[START OF Information given]

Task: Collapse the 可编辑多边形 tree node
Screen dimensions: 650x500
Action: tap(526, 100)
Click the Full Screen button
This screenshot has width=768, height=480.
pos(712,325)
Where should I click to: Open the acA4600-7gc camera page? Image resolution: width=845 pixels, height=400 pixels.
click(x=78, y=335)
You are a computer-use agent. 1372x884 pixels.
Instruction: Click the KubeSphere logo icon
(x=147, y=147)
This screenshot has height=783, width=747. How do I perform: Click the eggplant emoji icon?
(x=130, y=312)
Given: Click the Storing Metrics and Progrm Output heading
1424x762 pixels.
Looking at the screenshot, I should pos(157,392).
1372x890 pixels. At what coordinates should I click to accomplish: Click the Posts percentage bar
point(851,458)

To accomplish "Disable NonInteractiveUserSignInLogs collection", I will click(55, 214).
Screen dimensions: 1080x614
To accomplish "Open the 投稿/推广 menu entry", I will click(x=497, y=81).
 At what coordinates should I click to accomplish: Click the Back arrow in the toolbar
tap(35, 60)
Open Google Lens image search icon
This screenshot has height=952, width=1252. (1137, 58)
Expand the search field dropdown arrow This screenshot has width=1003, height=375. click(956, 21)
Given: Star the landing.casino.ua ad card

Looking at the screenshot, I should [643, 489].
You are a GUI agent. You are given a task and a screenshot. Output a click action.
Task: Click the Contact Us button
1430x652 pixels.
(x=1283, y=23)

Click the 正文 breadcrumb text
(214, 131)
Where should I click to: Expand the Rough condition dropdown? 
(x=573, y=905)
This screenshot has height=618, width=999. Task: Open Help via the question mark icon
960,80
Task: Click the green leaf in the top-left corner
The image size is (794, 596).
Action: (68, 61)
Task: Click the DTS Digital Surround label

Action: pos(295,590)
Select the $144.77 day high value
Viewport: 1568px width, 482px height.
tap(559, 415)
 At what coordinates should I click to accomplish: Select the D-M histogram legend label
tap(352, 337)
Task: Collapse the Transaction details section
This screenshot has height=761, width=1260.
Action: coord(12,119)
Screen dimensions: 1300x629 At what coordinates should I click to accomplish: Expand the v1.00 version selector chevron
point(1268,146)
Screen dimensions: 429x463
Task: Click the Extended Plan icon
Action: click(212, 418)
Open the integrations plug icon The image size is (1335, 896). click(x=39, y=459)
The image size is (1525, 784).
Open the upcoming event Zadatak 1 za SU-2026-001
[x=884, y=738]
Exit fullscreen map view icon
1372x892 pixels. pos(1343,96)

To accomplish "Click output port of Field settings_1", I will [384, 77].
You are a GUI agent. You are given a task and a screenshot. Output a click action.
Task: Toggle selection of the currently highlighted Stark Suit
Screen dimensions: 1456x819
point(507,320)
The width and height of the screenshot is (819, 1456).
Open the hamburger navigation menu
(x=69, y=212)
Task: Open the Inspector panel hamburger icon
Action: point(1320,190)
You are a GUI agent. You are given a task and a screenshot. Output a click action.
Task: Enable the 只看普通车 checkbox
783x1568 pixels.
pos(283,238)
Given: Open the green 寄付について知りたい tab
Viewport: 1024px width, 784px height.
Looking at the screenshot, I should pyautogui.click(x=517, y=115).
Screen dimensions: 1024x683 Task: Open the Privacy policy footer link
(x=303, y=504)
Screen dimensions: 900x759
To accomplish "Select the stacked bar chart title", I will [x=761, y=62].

[END OF Information given]

Pick out each line in the rows above that contains the string "width", and copy those lines without changes.

[Output]
This screenshot has width=768, height=480.
Where should I click to: Open the acA4600-7gc camera page? Image resolution: width=845 pixels, height=400 pixels.
This screenshot has height=783, width=747. How do I perform: Click the eggplant emoji icon?
This screenshot has height=952, width=1252. (1137, 58)
Expand the search field dropdown arrow This screenshot has width=1003, height=375. click(956, 21)
This screenshot has height=618, width=999. Task: Open Help via the question mark icon
Viewport: 1568px width, 482px height.
This screenshot has height=761, width=1260.
The width and height of the screenshot is (819, 1456).
Viewport: 1024px width, 784px height.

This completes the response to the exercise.